* **Description of the task**: Your copy should match the records exactly, except that it contains no pictures.

* **Records**:
╭──

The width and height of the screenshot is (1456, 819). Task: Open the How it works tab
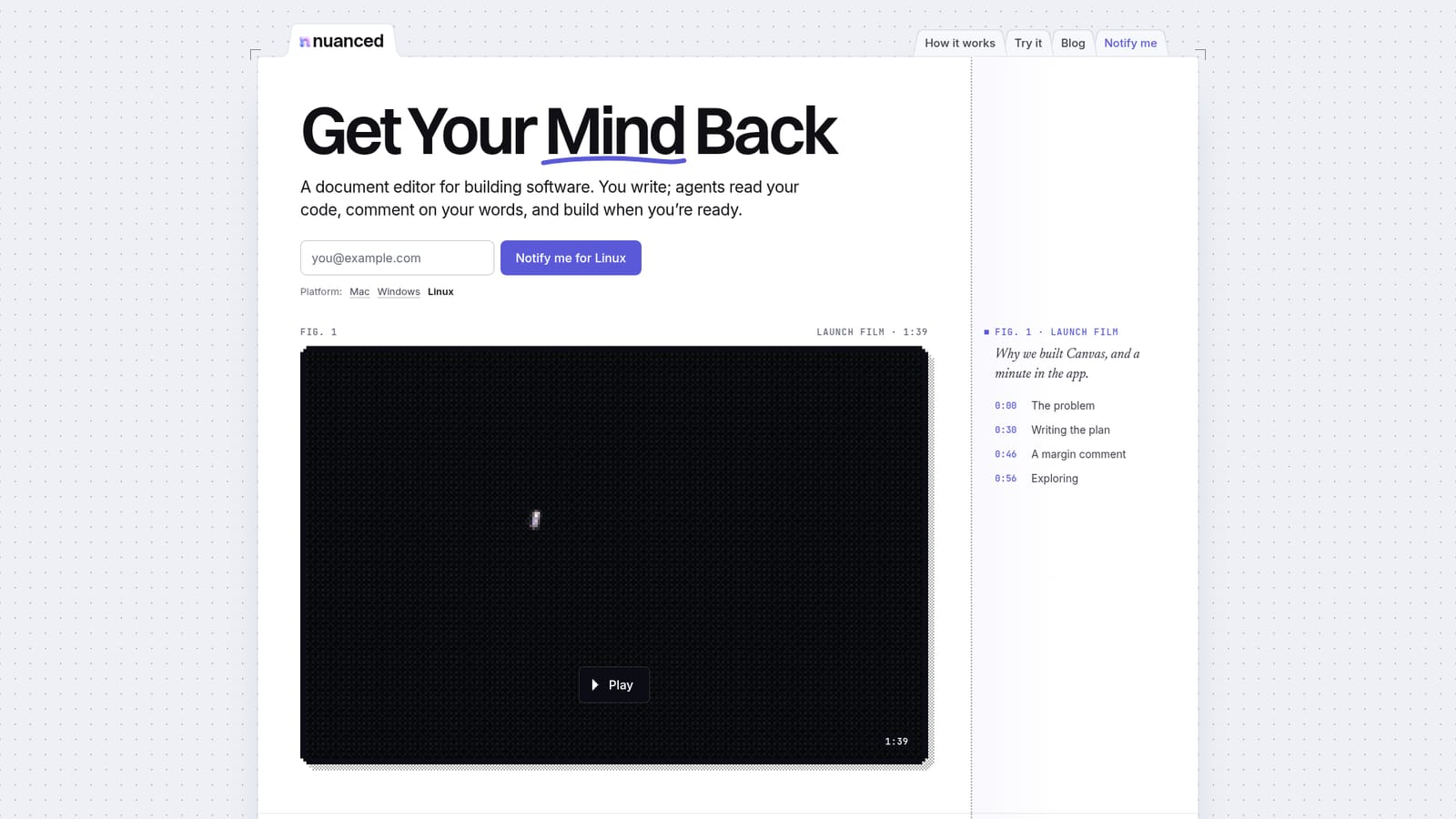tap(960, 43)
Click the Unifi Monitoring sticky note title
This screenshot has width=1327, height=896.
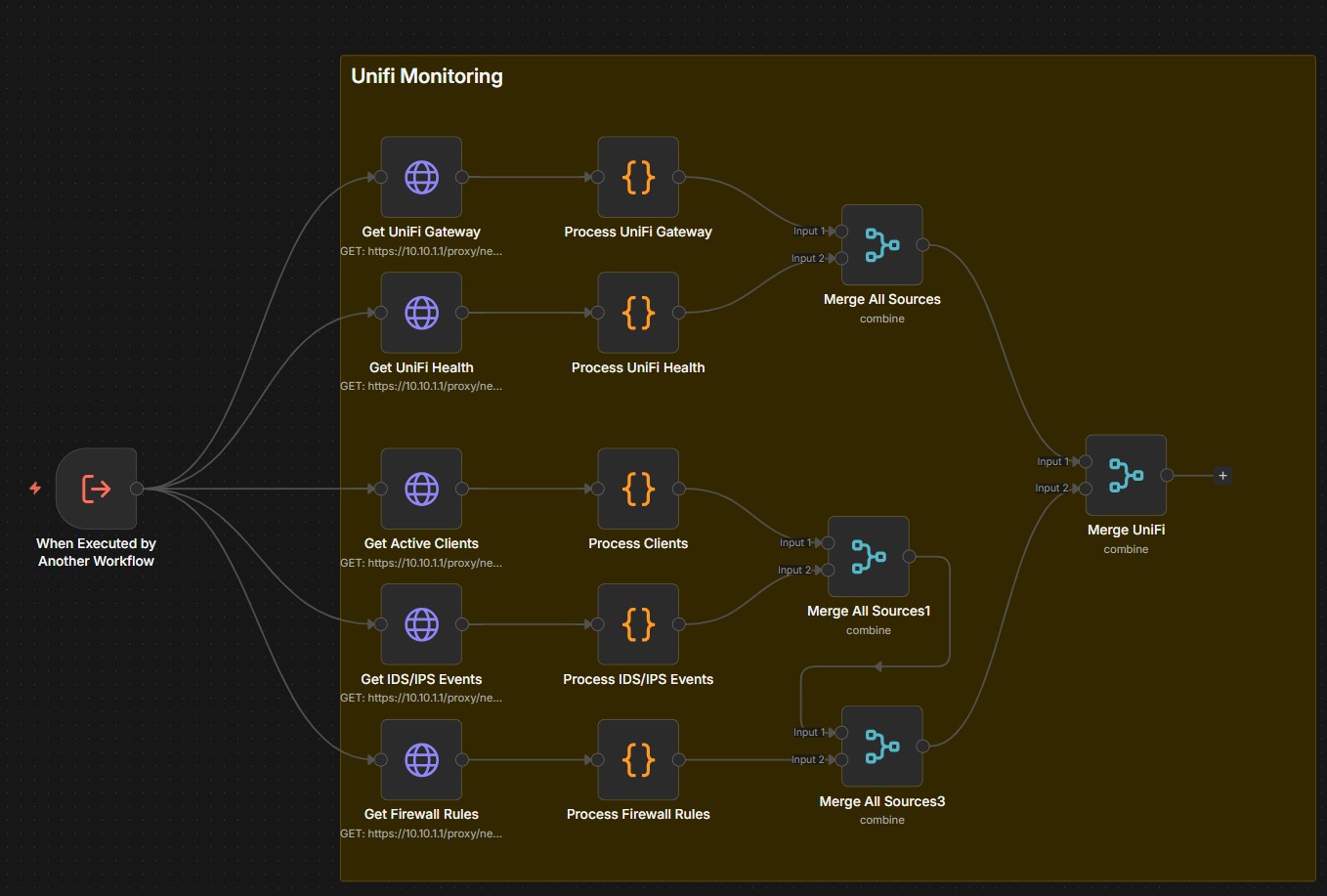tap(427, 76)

╰──

* **Written response**:
The width and height of the screenshot is (1456, 819). Task: Open the How it works tab
tap(960, 43)
Click the Unifi Monitoring sticky note title
This screenshot has width=1327, height=896.
tap(427, 76)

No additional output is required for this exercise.